Çin'in Uygur Müslüman etnik grubundan 19 kişi, Çinli yetkililer hakkında soykırım, işkence, tecavüz ve insanlığa karşı suç işlemekle suçlayarak Türk savcılığa suç duyurusunda bulundu.

Avukat Gülden Sönmez Salı günü yaptığı açıklamada, 2016 yılından bu yana yaklaşık bir milyon Uygur ve başta Müslüman azınlıkları kamplarda alıkoymak suretiyle zorla çalıştırmayı kolaylaştırmakla suçlanan Çinli yetkililere karşı uluslararası kuruluşların harekete geçmemesi nedeniyle bunun gerekli olduğunu söyledi.

Çin başlangıçta kampların var olduğunu yalanladı, ancak o zamandan beri bunların meslek merkezleri olduğunu ve aşırılıkçılıkla mücadele için tasarlandığını söyledi. Tüm taciz suçlamalarını reddediyor.

Türklerin etnik, dini ve dilsel bağlantıları paylaştığı yaklaşık 50.000 Uygur'un, Orta Asya dışındaki en büyük Uygur diasporası olan Türkiye'de yaşadığına inanılıyor.

Arabam Ne Kadar Eder Öğrenmek Çok Kolay! Arabam Ne Kadar Eder Öğrenmek Çok Kolay!

Salı günü İstanbul Cumhuriyet Başsavcılığı'na suç duyurusunda bulunuldu.

Çin'in Türkiye'deki büyükelçiliği ve savcılık, yorum taleplerine hemen yanıt vermedi.

Sönmez, kentin ana mahkemesinin dışında, "Uluslararası ceza mahkemesi bu davayı çoktan başlatmış olmalıydı, ancak Çin [Birleşmiş Milletler] Güvenlik Konseyi'nin bir üyesi ve bu dinamik içinde mümkün görünmüyor" dedi.

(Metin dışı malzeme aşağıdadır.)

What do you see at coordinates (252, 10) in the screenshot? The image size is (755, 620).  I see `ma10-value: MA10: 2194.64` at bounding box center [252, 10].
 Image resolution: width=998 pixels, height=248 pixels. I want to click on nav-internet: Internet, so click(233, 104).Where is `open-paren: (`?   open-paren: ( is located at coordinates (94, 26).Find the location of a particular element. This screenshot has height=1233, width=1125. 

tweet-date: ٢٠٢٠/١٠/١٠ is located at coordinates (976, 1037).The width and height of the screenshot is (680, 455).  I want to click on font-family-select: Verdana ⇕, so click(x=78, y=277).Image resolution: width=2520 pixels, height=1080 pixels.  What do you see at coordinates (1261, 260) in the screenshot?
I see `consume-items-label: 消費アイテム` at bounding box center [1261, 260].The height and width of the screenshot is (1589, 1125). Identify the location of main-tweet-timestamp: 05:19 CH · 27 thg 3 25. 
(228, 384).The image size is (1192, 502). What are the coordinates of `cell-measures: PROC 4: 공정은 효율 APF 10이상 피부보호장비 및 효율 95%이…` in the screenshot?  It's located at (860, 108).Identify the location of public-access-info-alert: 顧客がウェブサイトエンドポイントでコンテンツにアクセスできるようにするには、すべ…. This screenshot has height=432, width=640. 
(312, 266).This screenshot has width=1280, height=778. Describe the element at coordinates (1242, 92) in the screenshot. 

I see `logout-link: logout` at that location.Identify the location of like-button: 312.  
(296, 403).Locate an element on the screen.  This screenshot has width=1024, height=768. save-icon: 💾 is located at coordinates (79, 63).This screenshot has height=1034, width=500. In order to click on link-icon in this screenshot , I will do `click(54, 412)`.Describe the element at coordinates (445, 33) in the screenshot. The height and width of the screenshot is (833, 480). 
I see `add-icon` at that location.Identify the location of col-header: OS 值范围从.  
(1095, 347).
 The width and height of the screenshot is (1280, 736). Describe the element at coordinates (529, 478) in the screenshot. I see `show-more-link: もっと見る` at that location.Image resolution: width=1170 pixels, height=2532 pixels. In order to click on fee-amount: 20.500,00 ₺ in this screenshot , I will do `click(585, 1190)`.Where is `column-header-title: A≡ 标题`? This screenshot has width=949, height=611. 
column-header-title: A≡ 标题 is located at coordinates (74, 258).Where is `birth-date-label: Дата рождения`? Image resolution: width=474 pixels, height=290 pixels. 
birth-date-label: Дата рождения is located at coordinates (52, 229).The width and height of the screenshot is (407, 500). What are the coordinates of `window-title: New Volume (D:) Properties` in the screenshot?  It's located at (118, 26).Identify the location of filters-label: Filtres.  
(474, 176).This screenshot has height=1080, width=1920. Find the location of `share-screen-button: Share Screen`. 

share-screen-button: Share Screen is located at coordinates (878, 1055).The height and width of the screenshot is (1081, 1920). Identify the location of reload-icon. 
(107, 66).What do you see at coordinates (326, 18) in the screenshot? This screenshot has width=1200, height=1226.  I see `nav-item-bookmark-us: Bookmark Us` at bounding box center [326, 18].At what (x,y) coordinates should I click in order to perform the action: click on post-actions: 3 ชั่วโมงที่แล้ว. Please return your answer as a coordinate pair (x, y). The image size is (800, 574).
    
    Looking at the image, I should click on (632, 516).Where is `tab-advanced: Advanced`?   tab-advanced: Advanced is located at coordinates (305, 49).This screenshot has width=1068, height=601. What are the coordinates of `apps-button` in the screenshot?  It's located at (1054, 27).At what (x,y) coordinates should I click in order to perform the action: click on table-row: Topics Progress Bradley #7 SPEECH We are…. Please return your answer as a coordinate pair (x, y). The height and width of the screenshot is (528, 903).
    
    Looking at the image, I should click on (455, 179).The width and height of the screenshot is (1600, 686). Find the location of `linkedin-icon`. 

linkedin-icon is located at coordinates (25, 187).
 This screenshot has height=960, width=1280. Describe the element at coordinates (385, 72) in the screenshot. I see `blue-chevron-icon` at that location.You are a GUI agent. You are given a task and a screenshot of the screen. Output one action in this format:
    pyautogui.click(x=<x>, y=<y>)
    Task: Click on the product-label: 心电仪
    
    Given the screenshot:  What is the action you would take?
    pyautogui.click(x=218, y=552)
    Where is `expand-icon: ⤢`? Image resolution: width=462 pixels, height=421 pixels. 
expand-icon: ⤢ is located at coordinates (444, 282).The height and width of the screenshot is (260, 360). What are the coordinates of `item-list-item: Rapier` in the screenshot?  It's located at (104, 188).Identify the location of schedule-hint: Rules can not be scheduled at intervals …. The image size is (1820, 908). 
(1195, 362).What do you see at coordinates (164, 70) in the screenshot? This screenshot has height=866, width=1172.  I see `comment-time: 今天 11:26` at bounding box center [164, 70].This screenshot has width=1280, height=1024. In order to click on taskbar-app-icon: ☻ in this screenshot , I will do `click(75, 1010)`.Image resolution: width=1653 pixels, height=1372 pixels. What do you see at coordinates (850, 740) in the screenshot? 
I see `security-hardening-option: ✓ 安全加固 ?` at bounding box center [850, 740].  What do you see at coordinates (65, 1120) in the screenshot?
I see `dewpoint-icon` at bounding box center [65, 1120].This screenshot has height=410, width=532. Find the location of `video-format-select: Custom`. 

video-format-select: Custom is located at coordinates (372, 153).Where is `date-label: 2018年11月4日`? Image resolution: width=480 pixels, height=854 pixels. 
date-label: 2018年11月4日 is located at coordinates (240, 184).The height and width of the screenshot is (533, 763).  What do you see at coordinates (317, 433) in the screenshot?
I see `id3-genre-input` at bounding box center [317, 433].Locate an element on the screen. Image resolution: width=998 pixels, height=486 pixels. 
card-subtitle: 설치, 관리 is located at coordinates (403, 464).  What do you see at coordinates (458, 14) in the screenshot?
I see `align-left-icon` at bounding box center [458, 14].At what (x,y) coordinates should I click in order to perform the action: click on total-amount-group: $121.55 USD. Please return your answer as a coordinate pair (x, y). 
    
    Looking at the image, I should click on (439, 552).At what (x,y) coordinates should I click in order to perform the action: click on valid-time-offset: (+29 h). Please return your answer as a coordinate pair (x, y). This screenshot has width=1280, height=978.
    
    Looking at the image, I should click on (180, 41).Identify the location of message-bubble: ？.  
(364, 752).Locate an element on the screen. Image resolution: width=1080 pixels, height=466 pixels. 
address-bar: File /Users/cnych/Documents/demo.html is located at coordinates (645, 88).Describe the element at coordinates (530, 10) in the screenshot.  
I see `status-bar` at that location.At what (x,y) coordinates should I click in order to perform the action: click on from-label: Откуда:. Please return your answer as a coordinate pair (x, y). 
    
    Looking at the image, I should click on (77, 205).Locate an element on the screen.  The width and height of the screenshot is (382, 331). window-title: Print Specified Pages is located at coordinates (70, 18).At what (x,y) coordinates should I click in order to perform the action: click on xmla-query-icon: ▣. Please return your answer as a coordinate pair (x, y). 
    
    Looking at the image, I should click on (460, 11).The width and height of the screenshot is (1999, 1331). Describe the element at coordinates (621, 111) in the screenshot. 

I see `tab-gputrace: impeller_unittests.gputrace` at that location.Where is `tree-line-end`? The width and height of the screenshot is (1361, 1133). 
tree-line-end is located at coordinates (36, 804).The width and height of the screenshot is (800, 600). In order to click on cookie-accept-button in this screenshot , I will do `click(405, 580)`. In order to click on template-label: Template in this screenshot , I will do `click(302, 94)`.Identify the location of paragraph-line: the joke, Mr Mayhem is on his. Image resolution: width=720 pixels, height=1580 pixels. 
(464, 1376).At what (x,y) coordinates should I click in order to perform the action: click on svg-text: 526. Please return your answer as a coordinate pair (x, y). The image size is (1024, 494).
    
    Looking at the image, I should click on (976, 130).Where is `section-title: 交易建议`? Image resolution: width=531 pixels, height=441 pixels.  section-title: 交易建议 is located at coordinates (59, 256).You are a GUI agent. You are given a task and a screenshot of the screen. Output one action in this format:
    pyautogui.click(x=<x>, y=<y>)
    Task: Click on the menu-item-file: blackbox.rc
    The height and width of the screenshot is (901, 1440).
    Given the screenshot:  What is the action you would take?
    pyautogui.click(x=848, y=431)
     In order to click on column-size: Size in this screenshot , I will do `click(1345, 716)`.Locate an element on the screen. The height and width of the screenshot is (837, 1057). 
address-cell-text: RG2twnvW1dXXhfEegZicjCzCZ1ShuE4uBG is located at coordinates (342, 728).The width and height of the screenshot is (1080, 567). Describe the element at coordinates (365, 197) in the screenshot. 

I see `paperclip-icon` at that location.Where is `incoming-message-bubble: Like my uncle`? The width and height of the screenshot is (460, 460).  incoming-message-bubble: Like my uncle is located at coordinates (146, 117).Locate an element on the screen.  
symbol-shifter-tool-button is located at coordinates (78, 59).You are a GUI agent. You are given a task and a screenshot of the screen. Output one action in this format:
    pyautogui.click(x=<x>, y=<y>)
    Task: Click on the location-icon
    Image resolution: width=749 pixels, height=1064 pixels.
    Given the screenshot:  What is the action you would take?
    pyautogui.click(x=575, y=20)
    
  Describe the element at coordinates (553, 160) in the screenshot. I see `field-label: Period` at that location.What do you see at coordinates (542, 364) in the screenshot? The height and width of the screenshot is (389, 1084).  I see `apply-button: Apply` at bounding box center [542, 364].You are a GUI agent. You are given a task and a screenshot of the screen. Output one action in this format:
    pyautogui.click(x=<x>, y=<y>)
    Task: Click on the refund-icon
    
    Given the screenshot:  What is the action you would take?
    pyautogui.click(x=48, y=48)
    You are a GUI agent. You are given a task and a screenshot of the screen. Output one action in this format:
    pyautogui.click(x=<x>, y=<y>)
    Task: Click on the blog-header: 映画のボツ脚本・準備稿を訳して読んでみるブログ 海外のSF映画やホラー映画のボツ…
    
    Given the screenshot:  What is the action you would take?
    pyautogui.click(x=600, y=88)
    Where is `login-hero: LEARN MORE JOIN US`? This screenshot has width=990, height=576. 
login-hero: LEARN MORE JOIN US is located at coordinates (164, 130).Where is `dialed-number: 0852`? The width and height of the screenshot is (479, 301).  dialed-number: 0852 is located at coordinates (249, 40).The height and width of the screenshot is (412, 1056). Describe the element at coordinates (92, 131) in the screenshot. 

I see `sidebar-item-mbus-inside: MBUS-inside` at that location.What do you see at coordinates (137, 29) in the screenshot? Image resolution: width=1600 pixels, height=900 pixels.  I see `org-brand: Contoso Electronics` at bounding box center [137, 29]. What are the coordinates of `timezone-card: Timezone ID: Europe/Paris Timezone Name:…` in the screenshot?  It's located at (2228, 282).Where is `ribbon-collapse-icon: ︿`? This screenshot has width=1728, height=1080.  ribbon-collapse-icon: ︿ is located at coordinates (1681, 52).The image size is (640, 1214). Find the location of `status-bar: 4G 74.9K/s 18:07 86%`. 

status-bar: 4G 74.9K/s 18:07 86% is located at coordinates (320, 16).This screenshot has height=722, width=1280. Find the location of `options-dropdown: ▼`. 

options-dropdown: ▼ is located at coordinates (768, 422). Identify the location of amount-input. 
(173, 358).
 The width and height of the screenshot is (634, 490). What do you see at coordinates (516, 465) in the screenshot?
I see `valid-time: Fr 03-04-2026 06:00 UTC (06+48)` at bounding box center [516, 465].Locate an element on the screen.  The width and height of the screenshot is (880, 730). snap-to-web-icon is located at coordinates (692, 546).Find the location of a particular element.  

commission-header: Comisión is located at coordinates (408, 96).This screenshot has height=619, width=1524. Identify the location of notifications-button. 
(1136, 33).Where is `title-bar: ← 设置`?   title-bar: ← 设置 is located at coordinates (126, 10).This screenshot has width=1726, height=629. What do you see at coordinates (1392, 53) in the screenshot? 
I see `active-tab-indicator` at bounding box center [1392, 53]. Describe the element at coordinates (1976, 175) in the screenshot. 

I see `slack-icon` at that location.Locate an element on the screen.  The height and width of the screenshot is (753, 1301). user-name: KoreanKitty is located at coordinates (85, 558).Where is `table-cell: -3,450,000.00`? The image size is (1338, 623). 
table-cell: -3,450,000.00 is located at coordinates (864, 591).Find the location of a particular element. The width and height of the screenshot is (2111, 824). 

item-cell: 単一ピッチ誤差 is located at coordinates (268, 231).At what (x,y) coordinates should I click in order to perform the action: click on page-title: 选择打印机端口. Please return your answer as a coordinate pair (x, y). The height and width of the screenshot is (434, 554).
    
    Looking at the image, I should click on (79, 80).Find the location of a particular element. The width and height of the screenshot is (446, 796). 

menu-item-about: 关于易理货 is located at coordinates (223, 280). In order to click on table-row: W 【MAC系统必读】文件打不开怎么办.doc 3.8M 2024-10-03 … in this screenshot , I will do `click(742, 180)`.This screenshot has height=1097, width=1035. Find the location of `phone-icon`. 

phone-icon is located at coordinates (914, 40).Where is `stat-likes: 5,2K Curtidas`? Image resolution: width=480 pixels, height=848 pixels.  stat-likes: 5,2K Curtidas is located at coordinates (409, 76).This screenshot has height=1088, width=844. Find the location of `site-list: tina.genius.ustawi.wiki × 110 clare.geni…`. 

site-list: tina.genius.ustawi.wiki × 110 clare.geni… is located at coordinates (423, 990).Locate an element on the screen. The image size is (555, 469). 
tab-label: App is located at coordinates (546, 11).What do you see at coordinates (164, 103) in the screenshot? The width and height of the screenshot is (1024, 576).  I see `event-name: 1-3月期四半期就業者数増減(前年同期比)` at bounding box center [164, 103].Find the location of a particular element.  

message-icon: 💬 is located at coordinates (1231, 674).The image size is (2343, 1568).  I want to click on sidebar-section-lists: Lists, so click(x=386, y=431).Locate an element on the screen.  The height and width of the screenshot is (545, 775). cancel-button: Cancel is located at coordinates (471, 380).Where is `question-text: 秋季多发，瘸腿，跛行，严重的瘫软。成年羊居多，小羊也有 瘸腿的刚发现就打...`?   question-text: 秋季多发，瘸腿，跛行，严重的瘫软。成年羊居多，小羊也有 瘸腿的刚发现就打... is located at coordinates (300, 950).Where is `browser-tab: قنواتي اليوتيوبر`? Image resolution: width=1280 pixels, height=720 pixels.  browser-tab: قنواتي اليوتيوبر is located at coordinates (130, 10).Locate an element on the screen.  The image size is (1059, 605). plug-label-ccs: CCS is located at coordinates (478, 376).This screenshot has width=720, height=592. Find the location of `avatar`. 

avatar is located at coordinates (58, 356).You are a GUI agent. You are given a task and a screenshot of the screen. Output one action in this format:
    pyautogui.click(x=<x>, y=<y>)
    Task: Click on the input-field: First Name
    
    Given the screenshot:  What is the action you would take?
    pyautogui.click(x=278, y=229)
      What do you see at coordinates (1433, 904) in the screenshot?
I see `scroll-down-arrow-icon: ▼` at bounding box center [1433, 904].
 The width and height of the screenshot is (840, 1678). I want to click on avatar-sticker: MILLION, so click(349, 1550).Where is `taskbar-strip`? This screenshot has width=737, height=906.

Avukatı çevreleyen 50'den fazla kişi, kayıp aile üyelerinin fotoğraflarını ve Çinli yetkililerin yargılanmasını isteyen tabelaları tutuyordu.

Bazıları, Doğu Türkistan'ın bağımsızlık hareketinin mavi-beyaz bayraklarını salladı, bir grup Pekin, uzak batı bölgesi Sincan'ın istikrarını tehdit ettiğini söyledi.

Şikayetçilerin Çin'de halen gözaltında tutulduğunu söylediği 116 kişiyle ilgili şikayet, aralarında Çin Komünist Partisi üyeleri, çalışma kamplarındaki yönetici ve memurların da bulunduğu 112 kişiye karşı yapıldı.

“Türk mevzuatı evrensel yargı yetkisini tanır. İşkence, soykırım, tecavüz [ve] insanlığa karşı suçlar Türk mahkemelerinde yargılanabilir ve suçlular yargılanabilir” dedi.

'Kız kardeşimi kurtarın'

Suç duyurusunda bulunanlardan Medine Nazimi, ablasının 2017 yılında götürüldüğünü ve kendisinden haber alınamadığını söyledi.

Nazmi, "Kız kardeşim ve ben Türk vatandaşıyız, bu yüzden hükümetimin kız kardeşimi kurtarmasını istiyorum" dedi.

Türkiye'de yaşayan bazı Uygurlar, iki ülkenin iade anlaşması üzerinde anlaşmaya varmasının ardından Ankara'nın Çin'e yaklaşımını eleştirdi.

Türkiye'nin dışişleri bakanı Mart ayında yaptığı açıklamada, anlaşmanın Ankara'nın diğer devletlerle yaptığı anlaşmaya benzer olduğunu ve Uygurların Çin'e geri gönderilmesine yol açacağını reddettiğini söyledi.

Bazı Türk muhalefet liderleri, hükümeti Çin ile olan diğer çıkarlar lehine Uygur haklarını görmezden gelmekle suçladı, ancak hükümet bunu reddediyor.

Cumhurbaşkanı Recep Tayyip Erdoğan, Temmuz ayında Çinli mevkidaşı Xi Jinping'e Uygur Müslümanlarının "Çin'in eşit vatandaşları" olarak barış içinde yaşamasının Türkiye için önemli olduğunu söyledi, ancak Türkiye'nin Çin'in ulusal egemenliğine saygı duyduğunu söyledi.

BM uzmanları ve insan hakları grupları, son yıllarda Sincan'daki kamplarda başta Uygur ve diğer Müslüman azınlıklardan olmak üzere bir milyondan fazla insanın gözaltına alındığını tahmin ediyor.